A view of the Bank of England in London(Image: PA Archive/PA Images)

The Bank of England has kept interest rates on hold

  • The Bank of England’s Monetary Policy Committee (MPC) has voted to keep interest rates on hold at 3.75% and says the rate is likely to come down soon as inflation eases.
  • The rate-setting committee voted by a majority of 5–4 to maintain the Bank Rate at its current level, though four members voted to reduce it by 0.25 percentage points, to 3.5%.
  • The Bank has also cut its outlook for UK economic growth for 2026, from 1.2% to 0.9%, and for 2027, from 1.6% to 1.5%.
  • The Bank said today that while CPI inflation is currently above the 2% target, it “is expected to fall back to around the target from April, owing to developments in energy prices including from Budget 2025”. The Bank added that labour market, pay growth and services price inflation have continued to ease although “some risks to inflation from weaker demand and a loosening labour market remain”.

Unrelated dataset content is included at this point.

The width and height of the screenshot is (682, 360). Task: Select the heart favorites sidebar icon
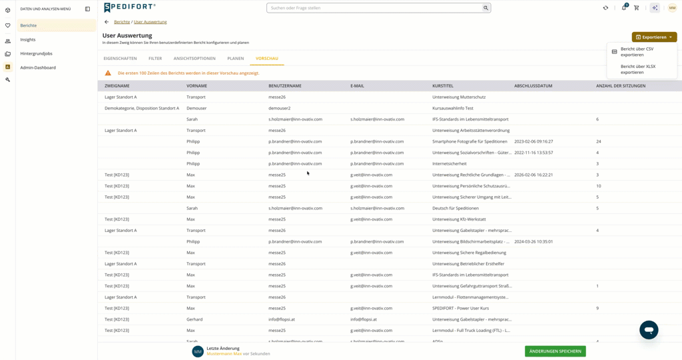(x=7, y=26)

  • The Bank added: “On the basis of the current evidence, Bank Rate is likely to be reduced further. Judgements around further policy easing will become a closer call. The extent and timing of further easing in monetary policy will depend on the evolution of the outlook for inflation.”
  • Bank of England Governor Andrew Bailey said: “I expect to see quite a sharp drop in inflation over coming months. While I am more confident in the overall path of wage disinflation, it is naturally less clear when and how much the expected upcoming drop in inflation will influence wage settlements. Overall, the risks from inflation persistence appear to have continued to reduce. I therefore see scope for some further easing of policy.”
  • The MPC last delivered a cut to borrowing costs before Christmas, from 4% to 3.75%. It was the fourth reduction of the year, with Mr Bailey saying that while the UK had “passed the recent peak in inflation and it has continued to fall”, further cuts would be a “closer call”.
  • Since that decision, official data showed inflation bounced back in December, rising for the first time in five months. The Consumer Prices Index (CPI) inflation rate was 3.4% for the month, up from 3.2% in November, driven up by tobacco duties and airfares.
  • It’s also being reported today that Britain’s construction sector has shown signs of pulling out of its “tailspin”, though the housebuilding sector remains under pressure. The latest S&P Global UK construction purchasing managers’ index (PMI) showed a reading of 46.4 for January, up from December’s five-and-a-half-year low of 40.1 and the best result since June last year. But the reading remained below the 50 threshold, showing activity in the sector remains in contraction.